== ASSIGNMENT ==
Starting at the line with "This screenshot has width=1220, height=980." and going on through the line with "Task: Click the Facebook Gilla like button", reproduce each line in the records below exactly and nothing more.

== EXERCISE DATA ==
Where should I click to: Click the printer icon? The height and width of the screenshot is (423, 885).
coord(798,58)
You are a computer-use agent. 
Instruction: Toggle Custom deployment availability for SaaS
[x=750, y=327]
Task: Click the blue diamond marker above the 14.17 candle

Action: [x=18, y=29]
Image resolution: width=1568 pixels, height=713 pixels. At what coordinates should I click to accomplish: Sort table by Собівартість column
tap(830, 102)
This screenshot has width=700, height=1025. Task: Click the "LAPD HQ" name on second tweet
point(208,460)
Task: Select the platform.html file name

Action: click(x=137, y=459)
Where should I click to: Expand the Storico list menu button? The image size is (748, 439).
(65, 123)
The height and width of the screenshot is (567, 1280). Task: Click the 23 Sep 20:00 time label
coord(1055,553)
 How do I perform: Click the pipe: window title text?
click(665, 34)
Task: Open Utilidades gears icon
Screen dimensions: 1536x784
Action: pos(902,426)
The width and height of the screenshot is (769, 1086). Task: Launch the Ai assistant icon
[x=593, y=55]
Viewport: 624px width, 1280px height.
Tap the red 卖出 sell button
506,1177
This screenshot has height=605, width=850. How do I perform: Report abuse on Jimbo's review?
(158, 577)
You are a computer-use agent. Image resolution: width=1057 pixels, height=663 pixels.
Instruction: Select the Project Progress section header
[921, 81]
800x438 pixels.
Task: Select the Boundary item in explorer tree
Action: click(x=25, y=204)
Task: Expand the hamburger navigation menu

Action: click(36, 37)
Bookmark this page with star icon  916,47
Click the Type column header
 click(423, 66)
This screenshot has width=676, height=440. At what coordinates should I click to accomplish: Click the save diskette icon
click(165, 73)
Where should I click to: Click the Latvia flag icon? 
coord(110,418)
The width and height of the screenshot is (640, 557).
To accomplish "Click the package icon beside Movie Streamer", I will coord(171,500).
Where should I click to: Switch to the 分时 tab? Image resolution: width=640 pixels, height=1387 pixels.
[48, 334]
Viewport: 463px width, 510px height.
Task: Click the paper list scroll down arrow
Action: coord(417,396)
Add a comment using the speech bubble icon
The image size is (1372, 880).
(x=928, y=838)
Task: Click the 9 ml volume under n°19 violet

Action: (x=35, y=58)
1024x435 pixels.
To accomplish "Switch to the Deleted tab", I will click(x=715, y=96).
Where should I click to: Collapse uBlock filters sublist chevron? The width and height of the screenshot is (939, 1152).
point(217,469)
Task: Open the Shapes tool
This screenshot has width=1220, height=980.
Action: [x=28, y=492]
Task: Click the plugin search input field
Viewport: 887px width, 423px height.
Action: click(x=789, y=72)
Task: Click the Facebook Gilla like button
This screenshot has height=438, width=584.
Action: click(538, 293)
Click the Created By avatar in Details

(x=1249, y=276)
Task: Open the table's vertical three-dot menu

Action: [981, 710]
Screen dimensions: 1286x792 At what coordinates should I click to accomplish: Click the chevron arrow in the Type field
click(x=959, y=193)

== RESULT ==
This screenshot has width=1220, height=980.
Action: [x=28, y=492]
Task: Click the plugin search input field
Viewport: 887px width, 423px height.
Action: click(x=789, y=72)
Task: Click the Facebook Gilla like button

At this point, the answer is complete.